News aus Baden-Württemberg
Ministerium: Kapazitätsgrenze in Erstaufnahmestellen des Landes erreicht

News aus Baden-Württemberg Ministerium: Kapazitätsgrenze in Erstaufnahmestellen des Landes erreicht

Quelle: Stefan Puchner
dpa

Auf der Flucht vor dem blutigen Krieg in der Ukraine sind Zehntausende Menschen auch nach Baden-Württemberg gekommen. Die Aufnahmestellen des Landes stellt das vor eine große Herausforderung.

In den Erstaufnahmestellen des Landes ist nach Angaben des Migrationsministeriums die Kapazitätsgrenze erreicht. Die Erstaufnahme sei derzeit mit Geflüchteten aus der Ukraine und Asylsuchenden voll belegt, trotz fast verdoppelter Kapazitäten und weiterem Ausbau, teilte ein Sprecher des Ministeriums der Justiz und für Migration in Stuttgart mit.

«In der aktuellen Lage müssen wieder zusätzliche Flüchtlingsunterkünfte und kurzfristig Notunterkünfte geschaffen werden», sagte der Sprecher. Seit dem Beginn des Ukraine-Kriegs im Februar dieses Jahres kamen rund 116 500 Menschen aus der Ukraine nach Baden-Württemberg. Zudem habe das Land in diesem Jahr bereits weitere rund 15.000 Asylsuchende aufgenommen.

In der Woche bis zum 21. August habe es in den Erstaufnahmen rund 370 Zugänge pro Tag gegeben, rund 230 davon Geflüchtete aus der Ukraine. In der Woche bis zum 10. Juli seien es noch 113 Zugänge pro Tag gewesen. Das entspreche einer Steigerung von mehr als 100 Prozent, teilte das Ministerium mit. Allein bei den Asylsuchenden habe man im ersten Halbjahr 2022 den höchsten Zugang in einem Halbjahr seit 2016 erreicht.

Das Ministerium schätzt, dass rund 80 Prozent der Ukrainer in Baden-Württemberg privat untergebracht sind. Flüchtende aus der Ukraine könnten, anders als andere Asylsuchende, direkt bei den Stadt- und Landkreisen untergebracht werden.

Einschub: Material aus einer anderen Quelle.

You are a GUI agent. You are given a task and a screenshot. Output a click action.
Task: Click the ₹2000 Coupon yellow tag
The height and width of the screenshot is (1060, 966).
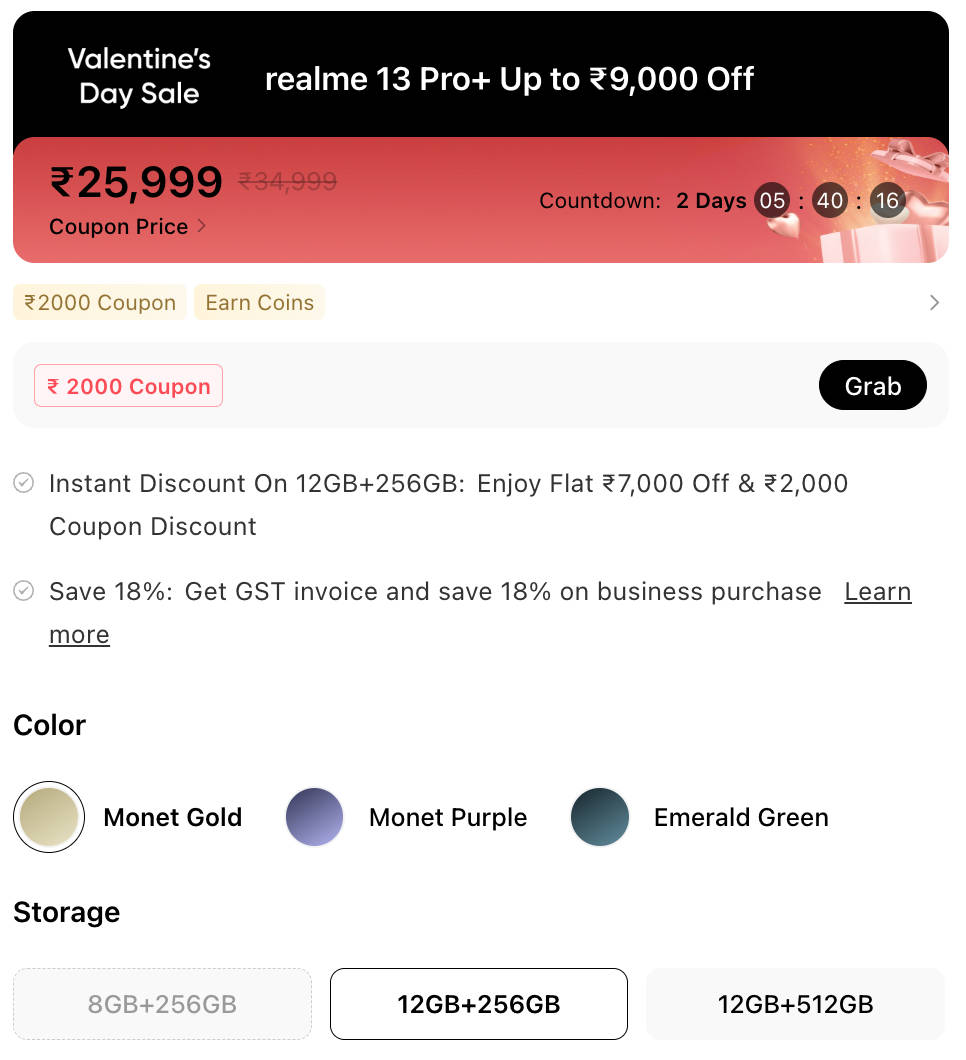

Mit der EU-Richtlinie zum sogenannten Massenzustrom erhalten Ukrainer einen legalen Aufenthaltsstatus, auch ohne eine langwierige Einzelfallprüfung. Die Schutzsuchenden müssen keinen Asylantrag stellen, sondern dürfen erst einmal für ein Jahr bleiben und auch arbeiten.